La comunicazione della multinazionale sui combustibili alternativi si inserisce in uno scenario competitivo dove la decarbonizzazione della produzione diventa fattore discriminante per l'accesso a progetti pubblici e privati sottoposte a requisiti ESG. Tuttavia, il ricorso a combustibili alternativi (CDR, rifiuti plastici, biomasse) non elimina le emissioni di processo derivanti dalla decomposizione termica del clinker, che rappresentano circa il 60% del totale.

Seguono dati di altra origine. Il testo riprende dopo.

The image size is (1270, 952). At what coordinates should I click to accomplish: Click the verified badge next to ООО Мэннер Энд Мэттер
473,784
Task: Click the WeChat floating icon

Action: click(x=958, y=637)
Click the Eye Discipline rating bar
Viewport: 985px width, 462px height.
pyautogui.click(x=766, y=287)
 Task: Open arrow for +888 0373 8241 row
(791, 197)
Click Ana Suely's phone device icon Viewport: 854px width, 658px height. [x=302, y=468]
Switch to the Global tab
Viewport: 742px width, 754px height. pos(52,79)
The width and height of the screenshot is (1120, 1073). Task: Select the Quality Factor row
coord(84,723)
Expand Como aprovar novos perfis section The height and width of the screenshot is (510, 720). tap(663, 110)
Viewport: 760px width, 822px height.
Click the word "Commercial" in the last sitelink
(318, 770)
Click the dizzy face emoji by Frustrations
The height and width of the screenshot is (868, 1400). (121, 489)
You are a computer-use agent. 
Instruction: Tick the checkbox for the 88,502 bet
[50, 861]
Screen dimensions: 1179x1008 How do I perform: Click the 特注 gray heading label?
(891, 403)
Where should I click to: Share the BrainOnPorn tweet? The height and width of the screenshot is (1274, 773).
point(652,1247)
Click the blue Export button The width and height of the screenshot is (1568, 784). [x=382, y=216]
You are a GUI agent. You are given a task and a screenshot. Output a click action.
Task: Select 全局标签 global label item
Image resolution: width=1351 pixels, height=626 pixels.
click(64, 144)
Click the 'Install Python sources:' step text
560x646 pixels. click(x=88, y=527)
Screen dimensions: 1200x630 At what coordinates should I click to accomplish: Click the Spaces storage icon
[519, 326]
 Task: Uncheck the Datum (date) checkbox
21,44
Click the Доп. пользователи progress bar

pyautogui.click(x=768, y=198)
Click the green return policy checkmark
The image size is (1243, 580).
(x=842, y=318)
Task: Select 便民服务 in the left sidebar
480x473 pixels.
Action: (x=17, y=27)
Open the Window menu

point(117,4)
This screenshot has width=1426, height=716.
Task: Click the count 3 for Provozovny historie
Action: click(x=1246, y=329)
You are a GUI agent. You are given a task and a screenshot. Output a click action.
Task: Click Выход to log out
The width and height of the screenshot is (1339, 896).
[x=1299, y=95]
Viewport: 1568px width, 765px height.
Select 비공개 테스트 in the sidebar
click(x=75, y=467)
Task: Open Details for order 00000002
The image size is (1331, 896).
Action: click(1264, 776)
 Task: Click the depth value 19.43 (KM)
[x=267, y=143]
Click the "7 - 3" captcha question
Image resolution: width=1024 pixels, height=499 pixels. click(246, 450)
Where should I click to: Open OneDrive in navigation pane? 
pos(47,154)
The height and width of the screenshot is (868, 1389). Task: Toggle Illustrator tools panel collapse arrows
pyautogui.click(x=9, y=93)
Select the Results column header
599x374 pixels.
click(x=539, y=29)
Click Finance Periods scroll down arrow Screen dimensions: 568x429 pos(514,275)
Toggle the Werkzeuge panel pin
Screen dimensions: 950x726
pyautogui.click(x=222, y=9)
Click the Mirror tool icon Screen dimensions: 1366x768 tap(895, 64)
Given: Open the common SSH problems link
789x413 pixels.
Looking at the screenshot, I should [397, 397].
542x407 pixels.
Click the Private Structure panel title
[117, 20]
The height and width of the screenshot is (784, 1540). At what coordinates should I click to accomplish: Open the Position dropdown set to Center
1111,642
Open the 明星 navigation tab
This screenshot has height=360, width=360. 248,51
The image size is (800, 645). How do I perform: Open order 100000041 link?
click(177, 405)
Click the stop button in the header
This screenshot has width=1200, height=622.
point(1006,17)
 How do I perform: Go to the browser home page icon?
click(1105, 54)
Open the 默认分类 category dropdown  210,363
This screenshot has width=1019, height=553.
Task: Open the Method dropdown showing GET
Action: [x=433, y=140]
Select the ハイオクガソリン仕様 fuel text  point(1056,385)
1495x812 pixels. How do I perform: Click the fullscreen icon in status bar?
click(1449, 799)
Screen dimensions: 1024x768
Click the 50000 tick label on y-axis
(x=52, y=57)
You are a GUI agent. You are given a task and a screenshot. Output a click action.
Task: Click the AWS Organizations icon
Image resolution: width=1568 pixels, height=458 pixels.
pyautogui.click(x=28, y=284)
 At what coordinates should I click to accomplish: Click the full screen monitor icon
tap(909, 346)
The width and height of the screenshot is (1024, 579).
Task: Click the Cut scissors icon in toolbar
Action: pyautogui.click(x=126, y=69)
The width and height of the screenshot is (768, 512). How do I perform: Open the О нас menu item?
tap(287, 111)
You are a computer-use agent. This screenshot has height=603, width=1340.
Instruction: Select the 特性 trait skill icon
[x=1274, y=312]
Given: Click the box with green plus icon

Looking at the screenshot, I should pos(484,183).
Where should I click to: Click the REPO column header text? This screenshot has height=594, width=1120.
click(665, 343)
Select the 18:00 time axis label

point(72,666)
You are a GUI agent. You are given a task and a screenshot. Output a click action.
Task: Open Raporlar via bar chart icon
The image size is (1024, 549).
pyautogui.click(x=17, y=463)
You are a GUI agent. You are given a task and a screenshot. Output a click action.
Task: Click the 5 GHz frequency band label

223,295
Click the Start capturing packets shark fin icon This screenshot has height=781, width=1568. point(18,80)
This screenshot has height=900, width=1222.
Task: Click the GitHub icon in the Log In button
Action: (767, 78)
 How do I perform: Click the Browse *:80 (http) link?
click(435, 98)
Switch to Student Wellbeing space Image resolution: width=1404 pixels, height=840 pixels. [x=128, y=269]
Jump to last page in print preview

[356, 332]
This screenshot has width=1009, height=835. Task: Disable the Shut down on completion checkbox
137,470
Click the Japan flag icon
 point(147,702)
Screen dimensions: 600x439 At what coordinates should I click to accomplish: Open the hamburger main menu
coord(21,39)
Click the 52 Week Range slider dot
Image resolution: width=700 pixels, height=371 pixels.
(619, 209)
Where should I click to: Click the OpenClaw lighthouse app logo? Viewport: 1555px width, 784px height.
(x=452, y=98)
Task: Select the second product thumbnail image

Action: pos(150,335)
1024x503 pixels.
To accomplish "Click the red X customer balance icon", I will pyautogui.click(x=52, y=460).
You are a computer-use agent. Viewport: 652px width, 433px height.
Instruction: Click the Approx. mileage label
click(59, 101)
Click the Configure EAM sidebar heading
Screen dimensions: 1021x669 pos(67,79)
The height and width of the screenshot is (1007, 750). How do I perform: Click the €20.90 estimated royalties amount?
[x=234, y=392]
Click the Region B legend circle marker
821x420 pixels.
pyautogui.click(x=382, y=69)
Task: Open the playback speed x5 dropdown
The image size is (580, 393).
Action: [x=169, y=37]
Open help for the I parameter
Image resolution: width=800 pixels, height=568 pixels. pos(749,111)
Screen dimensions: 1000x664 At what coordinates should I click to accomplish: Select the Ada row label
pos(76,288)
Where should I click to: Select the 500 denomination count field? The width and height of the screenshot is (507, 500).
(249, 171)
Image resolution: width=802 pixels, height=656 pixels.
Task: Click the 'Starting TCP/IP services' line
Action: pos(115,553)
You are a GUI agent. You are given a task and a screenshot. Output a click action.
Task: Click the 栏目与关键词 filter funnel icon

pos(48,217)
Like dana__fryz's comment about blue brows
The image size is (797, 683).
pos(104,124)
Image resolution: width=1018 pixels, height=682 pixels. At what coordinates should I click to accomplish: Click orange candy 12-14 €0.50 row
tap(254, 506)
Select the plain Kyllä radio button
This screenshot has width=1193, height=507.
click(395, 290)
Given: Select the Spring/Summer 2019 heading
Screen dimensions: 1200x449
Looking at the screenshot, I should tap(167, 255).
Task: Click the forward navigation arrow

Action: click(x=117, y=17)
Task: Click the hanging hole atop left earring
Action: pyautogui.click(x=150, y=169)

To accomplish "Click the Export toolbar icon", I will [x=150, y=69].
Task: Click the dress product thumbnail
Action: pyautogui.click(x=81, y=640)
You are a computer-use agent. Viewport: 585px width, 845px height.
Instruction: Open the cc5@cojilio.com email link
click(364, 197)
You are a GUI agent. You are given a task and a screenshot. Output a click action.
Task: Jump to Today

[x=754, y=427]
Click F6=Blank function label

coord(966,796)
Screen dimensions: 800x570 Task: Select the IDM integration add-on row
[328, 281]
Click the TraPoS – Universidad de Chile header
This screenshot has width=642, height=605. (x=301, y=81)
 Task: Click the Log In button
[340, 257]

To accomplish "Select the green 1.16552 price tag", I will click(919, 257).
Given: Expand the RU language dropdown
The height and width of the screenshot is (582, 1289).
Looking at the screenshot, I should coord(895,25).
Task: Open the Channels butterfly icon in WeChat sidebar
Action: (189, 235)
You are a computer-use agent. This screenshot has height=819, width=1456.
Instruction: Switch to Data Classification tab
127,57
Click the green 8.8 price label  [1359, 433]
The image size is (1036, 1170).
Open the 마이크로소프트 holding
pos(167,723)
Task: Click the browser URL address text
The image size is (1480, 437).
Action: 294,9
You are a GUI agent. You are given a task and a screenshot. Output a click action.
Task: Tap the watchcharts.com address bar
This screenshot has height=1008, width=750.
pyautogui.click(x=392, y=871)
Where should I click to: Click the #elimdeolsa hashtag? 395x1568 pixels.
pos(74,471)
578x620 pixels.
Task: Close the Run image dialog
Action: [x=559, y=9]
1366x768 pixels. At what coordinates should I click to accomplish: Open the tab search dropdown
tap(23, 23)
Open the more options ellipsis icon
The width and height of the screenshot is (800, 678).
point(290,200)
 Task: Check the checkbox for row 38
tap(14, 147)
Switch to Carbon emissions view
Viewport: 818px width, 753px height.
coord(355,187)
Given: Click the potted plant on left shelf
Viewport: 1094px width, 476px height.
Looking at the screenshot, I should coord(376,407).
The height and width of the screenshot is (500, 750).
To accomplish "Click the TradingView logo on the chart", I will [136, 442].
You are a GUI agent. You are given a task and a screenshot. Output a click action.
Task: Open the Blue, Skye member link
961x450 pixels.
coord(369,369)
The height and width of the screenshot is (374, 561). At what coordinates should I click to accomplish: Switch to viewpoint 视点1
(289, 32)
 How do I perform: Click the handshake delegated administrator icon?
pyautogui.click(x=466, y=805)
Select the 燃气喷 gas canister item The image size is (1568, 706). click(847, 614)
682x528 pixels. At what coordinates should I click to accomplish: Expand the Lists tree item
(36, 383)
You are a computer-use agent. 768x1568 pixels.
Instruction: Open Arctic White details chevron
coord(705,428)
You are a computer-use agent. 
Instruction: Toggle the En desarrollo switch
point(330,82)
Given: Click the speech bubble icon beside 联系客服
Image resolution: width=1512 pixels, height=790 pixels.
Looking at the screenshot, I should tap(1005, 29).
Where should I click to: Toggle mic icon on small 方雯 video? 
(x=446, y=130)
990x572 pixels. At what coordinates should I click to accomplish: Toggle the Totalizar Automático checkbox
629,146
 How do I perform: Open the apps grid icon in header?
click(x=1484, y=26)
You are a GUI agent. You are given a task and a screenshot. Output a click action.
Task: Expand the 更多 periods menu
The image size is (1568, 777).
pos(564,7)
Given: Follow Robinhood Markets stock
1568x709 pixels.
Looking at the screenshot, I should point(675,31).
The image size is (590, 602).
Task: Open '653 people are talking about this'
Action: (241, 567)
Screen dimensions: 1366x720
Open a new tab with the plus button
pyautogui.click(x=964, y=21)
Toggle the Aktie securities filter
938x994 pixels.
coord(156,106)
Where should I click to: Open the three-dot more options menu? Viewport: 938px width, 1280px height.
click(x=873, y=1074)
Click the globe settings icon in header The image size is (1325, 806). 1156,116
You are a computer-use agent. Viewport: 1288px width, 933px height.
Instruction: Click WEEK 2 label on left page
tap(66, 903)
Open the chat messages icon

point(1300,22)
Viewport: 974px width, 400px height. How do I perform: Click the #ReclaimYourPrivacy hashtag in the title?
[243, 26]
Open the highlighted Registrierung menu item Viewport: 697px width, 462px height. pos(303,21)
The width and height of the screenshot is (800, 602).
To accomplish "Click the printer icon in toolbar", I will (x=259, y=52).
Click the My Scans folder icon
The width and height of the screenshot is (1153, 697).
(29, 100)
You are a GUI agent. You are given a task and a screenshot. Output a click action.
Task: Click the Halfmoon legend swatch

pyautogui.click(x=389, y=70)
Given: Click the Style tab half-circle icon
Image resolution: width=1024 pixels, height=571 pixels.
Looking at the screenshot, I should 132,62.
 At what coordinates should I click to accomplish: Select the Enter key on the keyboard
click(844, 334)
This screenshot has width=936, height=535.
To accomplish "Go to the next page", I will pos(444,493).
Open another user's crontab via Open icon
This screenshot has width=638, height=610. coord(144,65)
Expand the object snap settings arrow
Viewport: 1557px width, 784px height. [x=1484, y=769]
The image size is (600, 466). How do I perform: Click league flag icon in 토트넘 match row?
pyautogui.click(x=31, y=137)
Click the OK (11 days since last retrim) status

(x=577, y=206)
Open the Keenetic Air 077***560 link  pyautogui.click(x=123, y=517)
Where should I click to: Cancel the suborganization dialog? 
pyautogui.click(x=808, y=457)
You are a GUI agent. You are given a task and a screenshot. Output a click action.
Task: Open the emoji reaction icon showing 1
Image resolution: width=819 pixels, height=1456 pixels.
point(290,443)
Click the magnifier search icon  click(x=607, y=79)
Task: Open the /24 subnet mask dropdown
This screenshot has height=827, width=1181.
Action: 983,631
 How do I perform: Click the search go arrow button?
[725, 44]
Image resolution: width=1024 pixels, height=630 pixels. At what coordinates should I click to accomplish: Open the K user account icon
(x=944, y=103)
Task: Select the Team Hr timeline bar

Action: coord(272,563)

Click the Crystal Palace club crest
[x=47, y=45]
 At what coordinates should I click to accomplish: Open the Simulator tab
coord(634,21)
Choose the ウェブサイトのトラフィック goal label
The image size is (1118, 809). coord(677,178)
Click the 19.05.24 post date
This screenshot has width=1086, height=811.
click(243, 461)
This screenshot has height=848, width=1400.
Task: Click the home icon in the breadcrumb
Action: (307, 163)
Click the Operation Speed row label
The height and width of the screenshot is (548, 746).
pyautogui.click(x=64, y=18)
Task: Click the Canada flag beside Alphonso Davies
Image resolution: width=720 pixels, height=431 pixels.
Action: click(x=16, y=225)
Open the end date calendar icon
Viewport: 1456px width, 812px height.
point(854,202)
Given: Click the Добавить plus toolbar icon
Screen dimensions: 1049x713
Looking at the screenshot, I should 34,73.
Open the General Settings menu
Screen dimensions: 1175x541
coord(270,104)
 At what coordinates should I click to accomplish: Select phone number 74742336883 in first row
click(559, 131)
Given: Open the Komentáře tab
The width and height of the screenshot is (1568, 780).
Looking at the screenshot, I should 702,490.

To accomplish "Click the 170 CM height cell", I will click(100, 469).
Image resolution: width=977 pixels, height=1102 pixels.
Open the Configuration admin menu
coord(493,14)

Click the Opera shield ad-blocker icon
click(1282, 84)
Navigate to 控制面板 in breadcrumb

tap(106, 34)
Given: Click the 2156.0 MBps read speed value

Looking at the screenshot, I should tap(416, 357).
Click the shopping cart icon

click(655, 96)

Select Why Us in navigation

Per gli operatori della filiera costruttiva, specialmente progettisti e buyer di grandi volumi, la questione centrale rimane la trasparenza delle EPD (Dichiarazioni Ambientali di Prodotto): l'effettiva riduzione dell'impronta carbonica deve risultare documentata e verificata secondo le norme ISO 14025 e EN 15804, non soltanto comunicata a livello aziendale. Restano aperte valutazioni sulla sostenibilità reale del modello rispetto ai costi incrementali di produzione e alle alternative cementiere emergenti a base di calcari argillose o clinker sostitutivi.